- _TASK DIRECTIONS_
Retype, word for word, the lines from the first line of the entries through the line that holds "NHL (333, 254)"; leave out the pictures.

[[ EXTRACTED ENTRIES open ]]

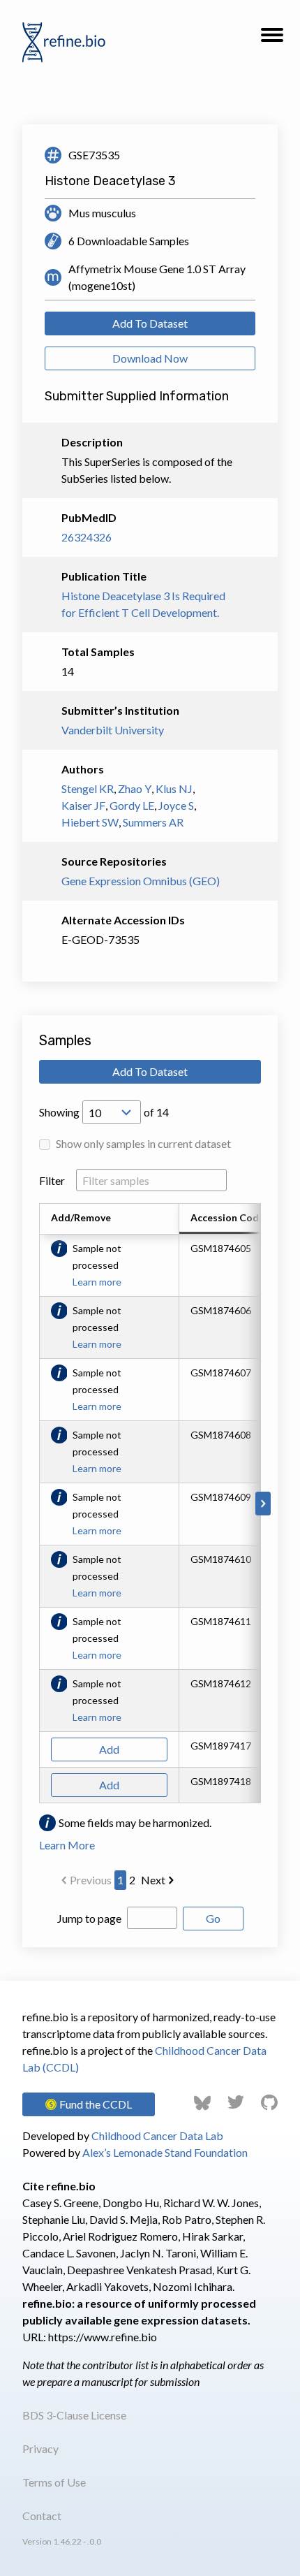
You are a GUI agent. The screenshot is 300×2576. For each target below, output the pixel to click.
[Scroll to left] (37, 1503)
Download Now (150, 358)
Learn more (97, 1282)
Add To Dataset (150, 323)
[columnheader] (235, 1219)
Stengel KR (87, 788)
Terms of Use (54, 2482)
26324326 (86, 537)
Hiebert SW (90, 822)
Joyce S (176, 805)
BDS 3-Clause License (74, 2415)
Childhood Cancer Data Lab (157, 2135)
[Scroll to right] (263, 1503)
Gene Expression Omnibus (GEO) (140, 880)
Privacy (40, 2448)
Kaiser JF (83, 805)
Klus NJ (174, 788)
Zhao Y (134, 788)
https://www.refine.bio (102, 2336)
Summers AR (153, 822)
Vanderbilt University (112, 729)
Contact (41, 2515)
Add (109, 1749)
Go (213, 1918)
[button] (272, 39)
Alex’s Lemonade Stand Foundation (165, 2152)
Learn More (67, 1844)
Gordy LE (132, 805)
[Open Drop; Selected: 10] (111, 1112)
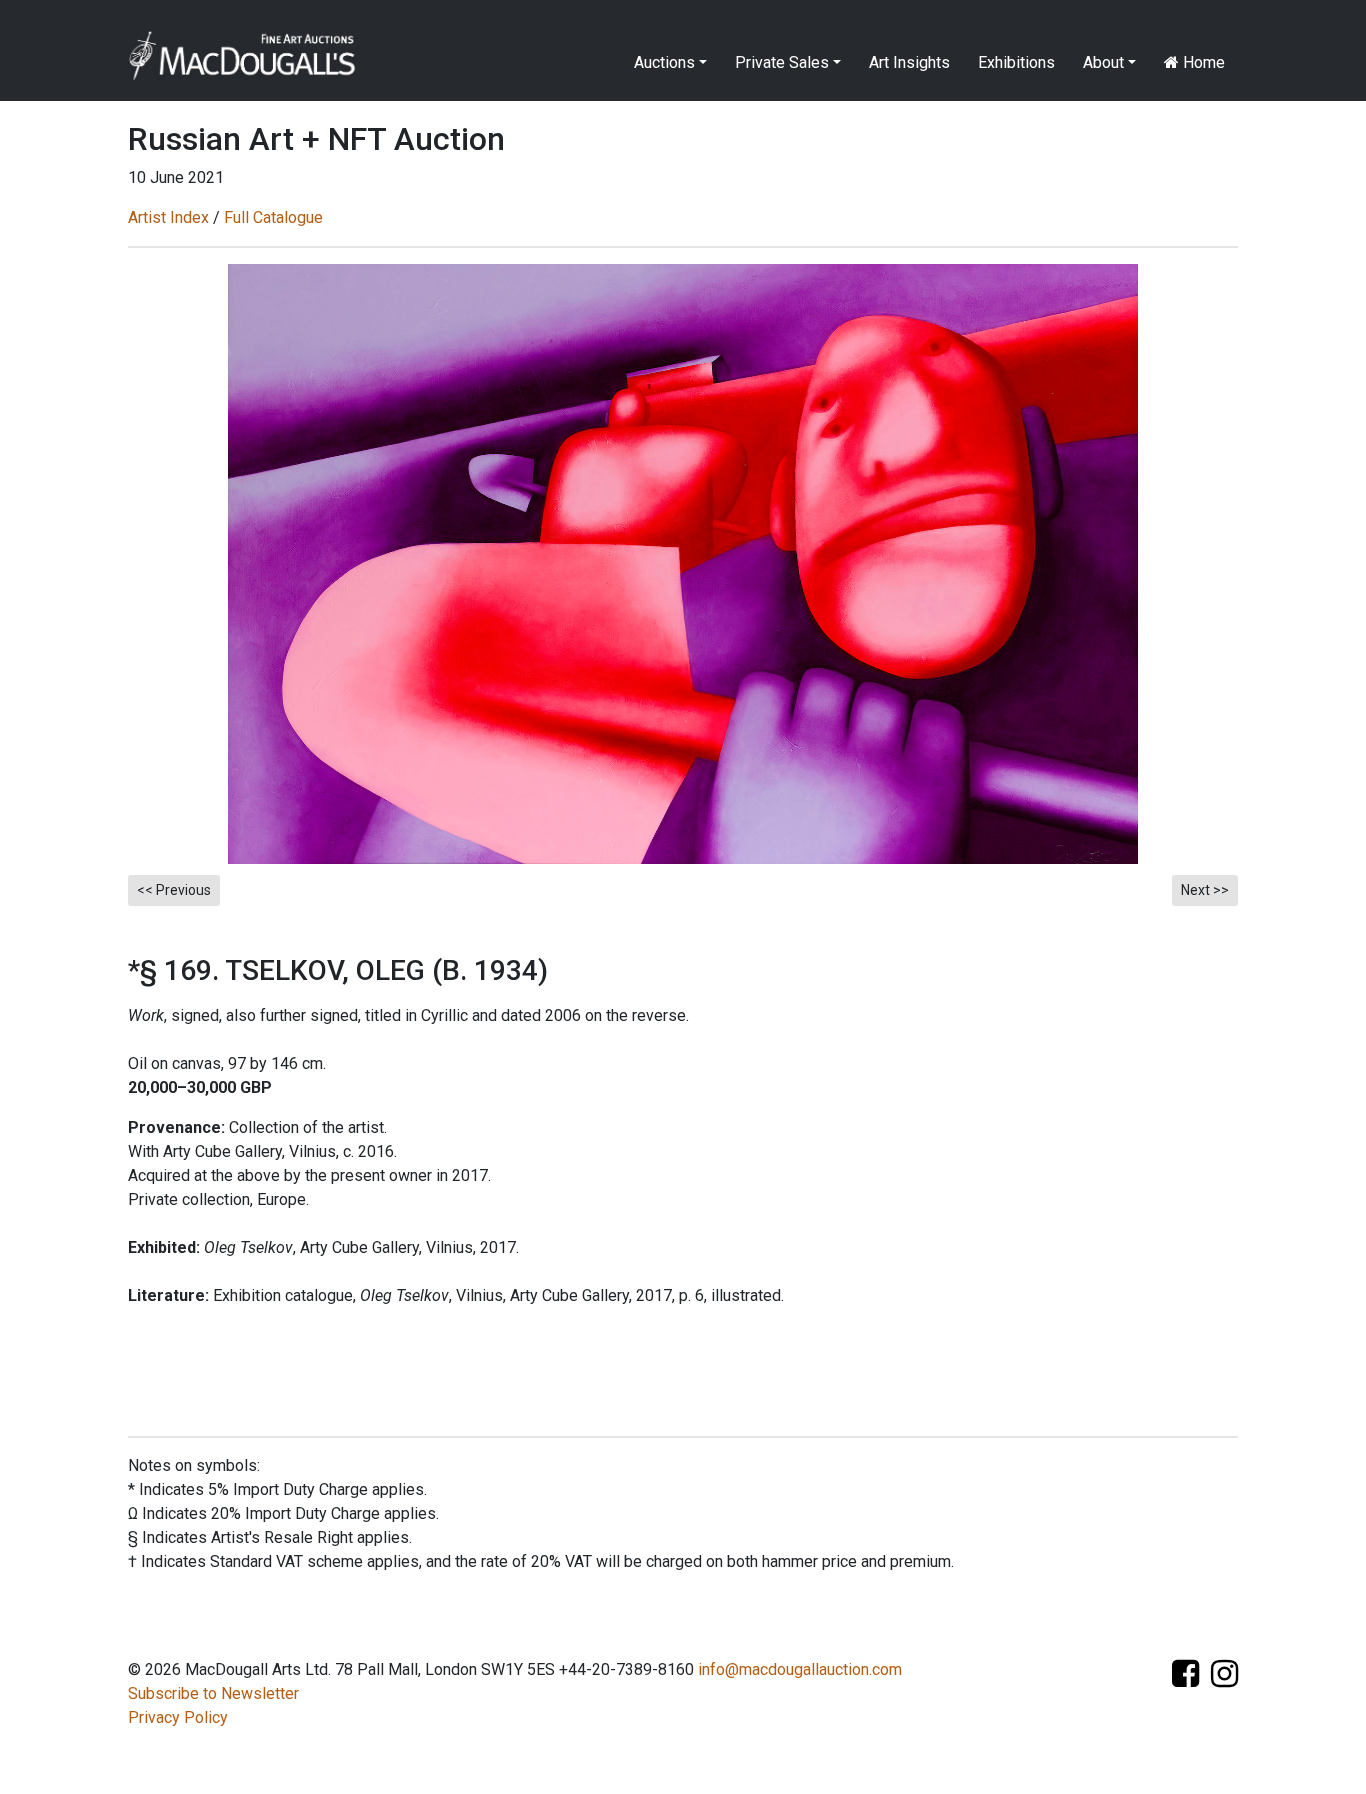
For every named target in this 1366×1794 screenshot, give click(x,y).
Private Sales (782, 62)
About (1103, 62)
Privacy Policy (178, 1717)
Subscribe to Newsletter (213, 1693)
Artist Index (168, 217)
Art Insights (909, 62)
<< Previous (174, 890)
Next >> (1205, 890)
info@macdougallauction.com (800, 1669)
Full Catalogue (273, 217)
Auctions (664, 62)
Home (1202, 62)
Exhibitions (1016, 62)
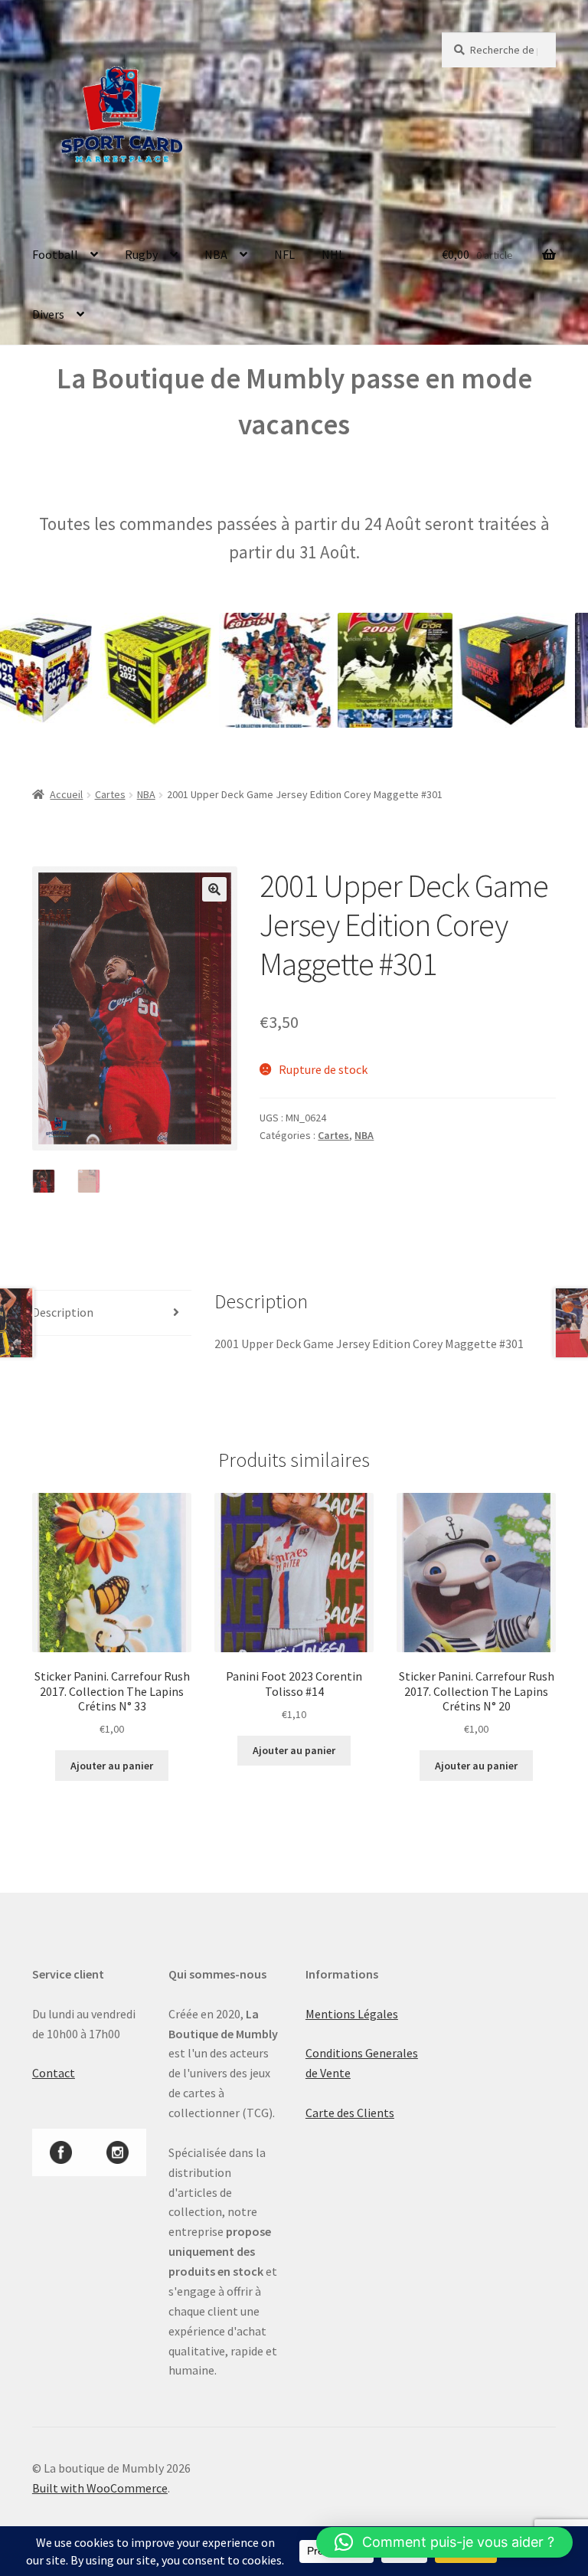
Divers (48, 314)
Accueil (66, 794)
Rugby (141, 254)
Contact (53, 2072)
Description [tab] (62, 1312)
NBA (215, 254)
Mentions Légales (351, 2013)
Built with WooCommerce (100, 2488)
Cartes (110, 794)
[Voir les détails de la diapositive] (124, 670)
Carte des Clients (349, 2112)
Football (55, 254)
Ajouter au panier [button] (111, 1765)
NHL (333, 254)
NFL (284, 254)
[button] (214, 889)
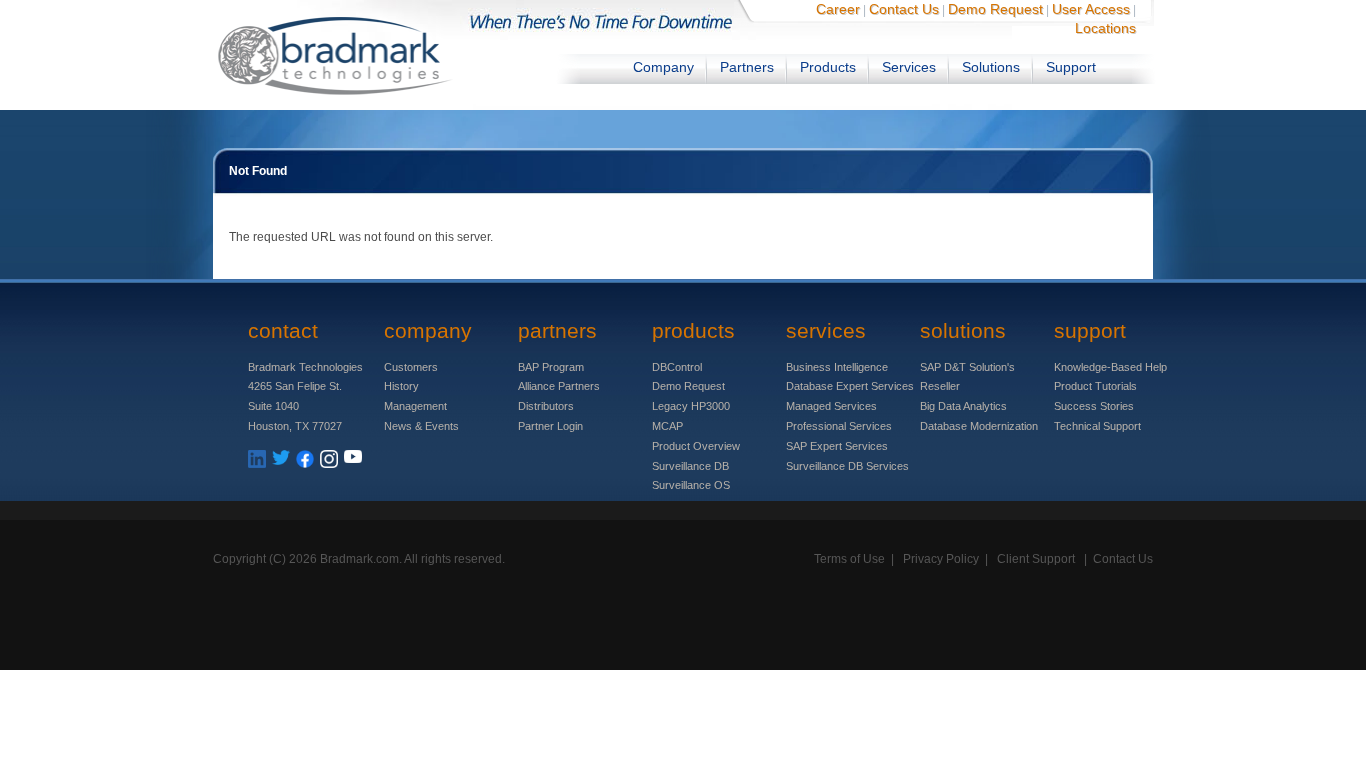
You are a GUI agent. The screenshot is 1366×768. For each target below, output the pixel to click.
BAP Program (551, 367)
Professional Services (839, 426)
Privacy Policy (941, 559)
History (401, 386)
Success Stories (1094, 406)
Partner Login (550, 426)
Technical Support (1097, 426)
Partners (747, 67)
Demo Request (995, 9)
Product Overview (696, 446)
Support (1071, 67)
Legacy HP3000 (691, 406)
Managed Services (831, 406)
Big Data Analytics (963, 406)
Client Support (1036, 559)
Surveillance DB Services (847, 466)
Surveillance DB (690, 466)
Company (663, 67)
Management (415, 406)
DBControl (677, 367)
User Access (1091, 9)
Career (838, 9)
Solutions (991, 67)
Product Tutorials (1095, 386)
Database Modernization (979, 426)
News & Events (421, 426)
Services (909, 67)
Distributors (546, 406)
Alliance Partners (559, 386)
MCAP (667, 426)
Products (828, 67)
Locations (1105, 28)
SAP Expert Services (837, 446)
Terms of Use (849, 559)
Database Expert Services (850, 386)
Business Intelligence (837, 367)
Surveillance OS (691, 485)
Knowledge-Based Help (1110, 367)
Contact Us (904, 9)
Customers (411, 367)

[[ EXTRACTED ENTRIES closed ]]

- _RESULT OF THIS TASK_
You are a GUI agent. The screenshot is 300×2576. For each target below, output the pixel to click.
[Scroll to left] (37, 1503)
Download Now (150, 358)
Learn more (97, 1282)
Add To Dataset (150, 323)
[columnheader] (235, 1219)
Stengel KR (87, 788)
Terms of Use (54, 2482)
26324326 (86, 537)
Hiebert SW (90, 822)
Joyce S (176, 805)
BDS 3-Clause License (74, 2415)
Childhood Cancer Data Lab (157, 2135)
[Scroll to right] (263, 1503)
Gene Expression Omnibus (GEO) (140, 880)
Privacy (40, 2448)
Kaiser JF (83, 805)
Klus NJ (174, 788)
Zhao Y (134, 788)
https://www.refine.bio (102, 2336)
Summers AR (153, 822)
Vanderbilt University (112, 729)
Contact (41, 2515)
Add (109, 1749)
Go (213, 1918)
[button] (272, 39)
Alex’s Lemonade Stand Foundation (165, 2152)
Learn More (67, 1844)
Gordy LE (132, 805)
[Open Drop; Selected: 10] (111, 1112)
For every named target in this 1366×1794 screenshot, give click(x,y).
Private Sales (782, 62)
About (1103, 62)
Privacy Policy (178, 1717)
Subscribe to Newsletter (213, 1693)
Artist Index (168, 217)
Art Insights (909, 62)
<< Previous (174, 890)
Next >> (1205, 890)
info@macdougallauction.com (800, 1669)
Full Catalogue (273, 217)
Auctions (664, 62)
Home (1202, 62)
Exhibitions (1016, 62)
Divers (48, 314)
Accueil (66, 794)
Rugby (141, 254)
Contact (53, 2072)
Description [tab] (62, 1312)
NBA (215, 254)
Mentions Légales (351, 2013)
Built with WooCommerce (100, 2488)
Cartes (110, 794)
[Voir les détails de la diapositive] (124, 670)
Carte des Clients (349, 2112)
Football (55, 254)
Ajouter au panier [button] (111, 1765)
NHL (333, 254)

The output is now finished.